People get confused by the book, mostly because they haven't read it. It's a tragedy and a dark comedy, not a GQ fashion spread. It's meant to be depressing – to let you know that money and wealth and the desperate pursuit of a woman (or man) who only loves those two things will leave you with nothing but a funeral unattended by nobody but your one close friend – but it leaves the exact opposite impression. Instead, people see the word Gatsby and they think of the fancy linen shirts and the yellow Rolls.

Luhrmann knew this, but it didn't matter what he did or how he did it, because people would only see what they wanted to see. They would see Moulin Rouge, no matter the title and no matter the era. As soon as they saw the trailers and the Jay-Z/Lana Del Rey/Jack White/Florence and the Machine soundtrack, they knew they were in for a theme park ride, not a carefully constructed tribute to F. Scott Fitzgerald's masterpiece.
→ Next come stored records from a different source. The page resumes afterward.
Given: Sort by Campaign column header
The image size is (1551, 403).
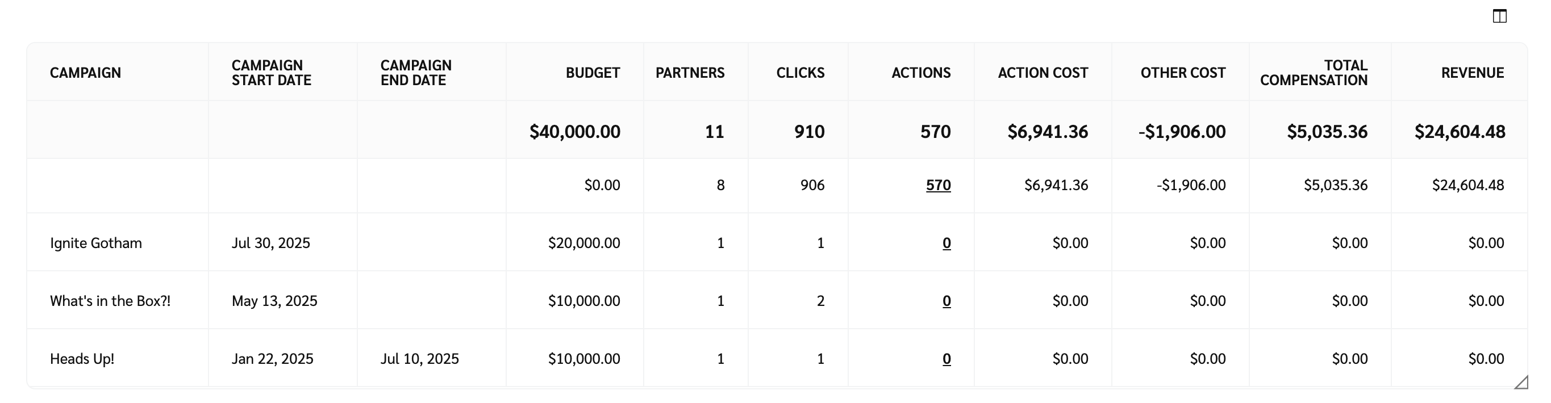Looking at the screenshot, I should tap(85, 73).
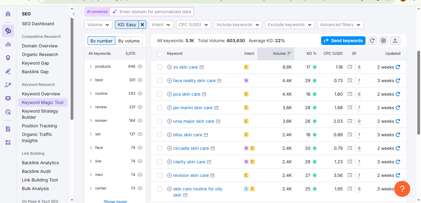Click the highlighted Keyword Magic sidebar icon

(x=8, y=31)
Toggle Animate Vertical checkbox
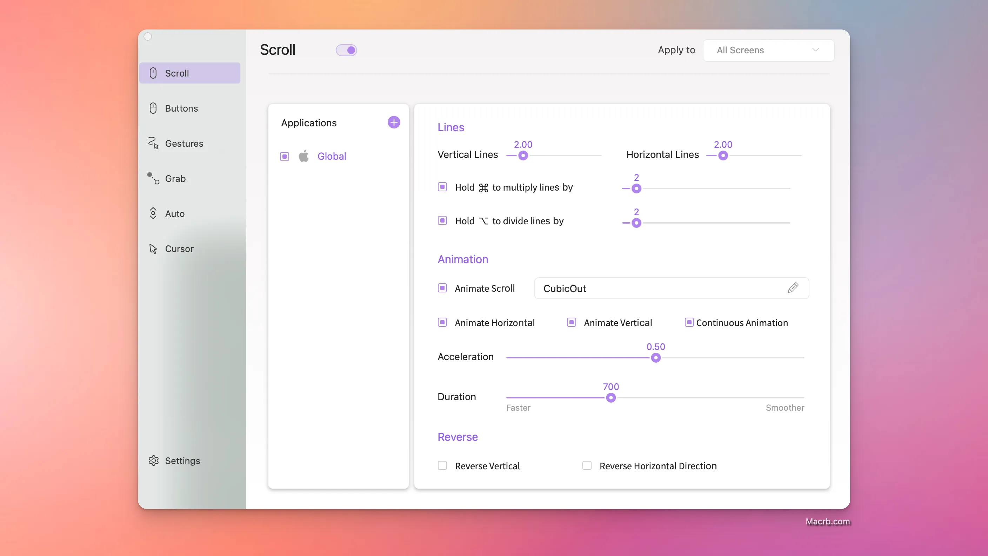The width and height of the screenshot is (988, 556). (571, 322)
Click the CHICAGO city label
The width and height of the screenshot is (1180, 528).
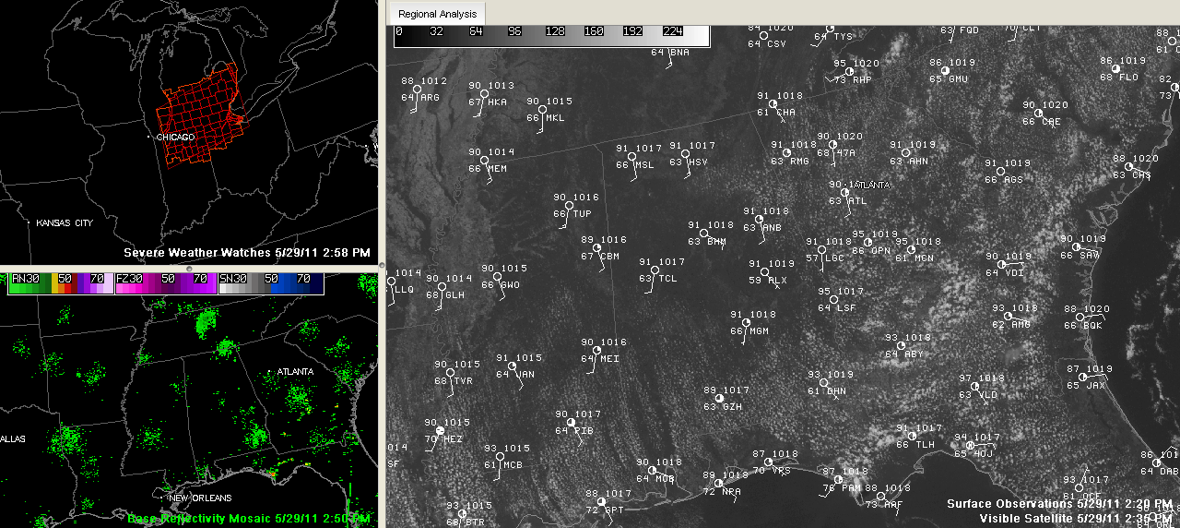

(Speaking of Luhrmann, Gatsby was his second film with Leonardo DiCaprio, their first being Romeo & Juliet, and I find that photo at the top to be pretty appropriate. Everyone in that photo – including Carey Mulligan and Tobey Maguire – are searching for the role of their careers, maybe the one they've always wanted. Daisy and Nick are literary royalty, but I couldn't help feel Leo was just swinging by. Just playing Gatsby because he could. Like he just rolled in with nicer clothes and a financially sound future and he just said, "I'm Leo", then dropped the mic and walked off stage. It wasn't a star-making role for him like it was for Mulligan, or a career-reviver like it could have been for Maguire. It was just another role, and another big one.)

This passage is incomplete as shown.